E como esses profissionais se posicionam para o retorno ao mercado de trabalho, para ousar seguir em frente com as candidaturas, ter garra para competir nos processos e ser resiliente nas eliminações mantendo sua crença no futuro e autoestima?
PME NEWS – Se a idade não define competência, qual é a “idade” certa para um cargo?
Sandra Portugal – Segundo o Valor Econômico a idade média dos CEOs das 70 empresas que compõem o Ibovespa é de 53,6 anos.
Só duas companhias têm à frente executivos com menos de 40 anos: MRV e Cyrela.
Em ambos os casos, os presidentes-executivos são herdeiros dos fundadores.
Na área política brasileira, a idade dos chefes dos Estados é de 52 anos, sendo que o governador mais idoso tem 69 anos.
A média histórica de presidentes da república na data da posse é de 58 anos.
Na atual disputa presidencial temos Bolsonaro com 66 anos, Lula com 75 anos, Ciro com 64 anos e Simone Tebet com 52 anos, ou seja , todos 50+.
E o candidato mais velho para deputado federal nessas eleições tem 95 anos.
No empreendedorismo, inúmeros sãos os casos de sucessos após os 50 anos: Nestlé, Coca-Cola, IBM, McDonalds, Starbucks, KFC.

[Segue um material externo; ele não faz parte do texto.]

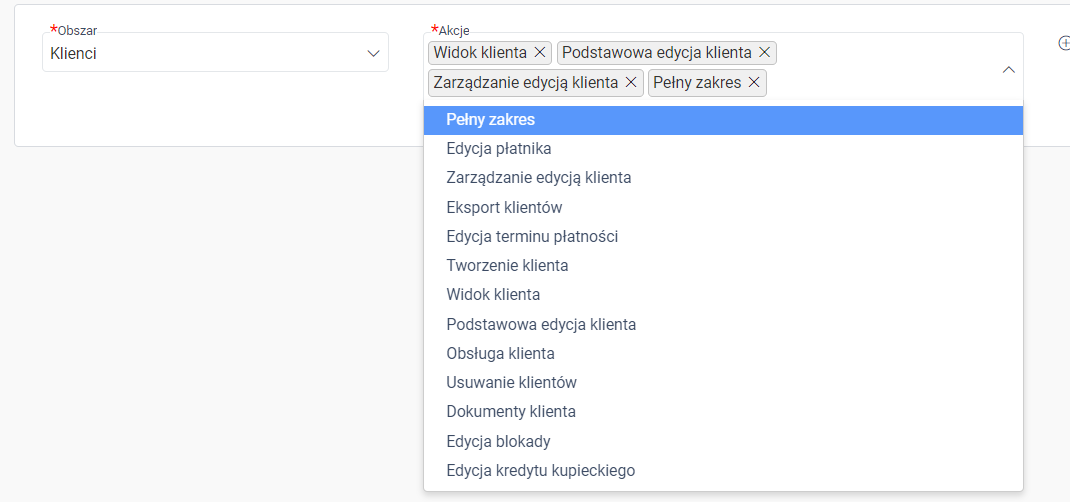Select Klienci in the Obszar field
This screenshot has height=502, width=1070.
[215, 53]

E temos exemplos inspiradores de empresários brasileiros no comando de seus negócios e atuando como conselheiros como Jorge Lemann, Abilio Diniz, Seabra da Natura, Luiza Trajano.
PME NEWS – A longevidade é fato, como cuidar da longevidade das carreiras e da empregabilidade dos profissionais 50+?
Sandra Portugal – É necessário considerar que a população brasileira está envelhecendo.
A Maturi e a EY desenvolveram um trabalho sobre etarismo, ressaltando que:
“Enquanto a população do Brasil envelhece e as regras para a aposentadoria ficam cada vez mais complexas…mais de 700 mil profissionais 50+ perderam seus empregos durante a pandemia.”
Na pandemia, foram quase 700 mil mortos, conforme Márcia Monteiro em matéria Linkedin. O IPEA prevê o encolhimento acelerado da população brasileira, estimada para 2030.
“Essa população menor estará mais velha: um em cada quatro brasileiros será 60+ em 2040 sendo que 57% da força ativa terão 45+.
A gigante parcela de mão de obra jovem que marcou o Brasil durante as últimas décadas vai diminuir em todo o país.
O mercado vai precisar se adequar à nova realidade”.
Então a mensagem final é:
– Resiliência!
– Invista em você, cuide da saúde física e mental!
– Busque a evolução contínua!
– Reinvente-se!
Em resumo a dura realidade é que há muito preconceito etário.
Falta visão e consciência de que esse cenário é real e acontece com todos!
Falta crença de que a idade não nos define!
A “velhice” está na mente das pessoas
Quem envelhece é porque não morreu!
E o etarismo permeia todos os demais preconceitos.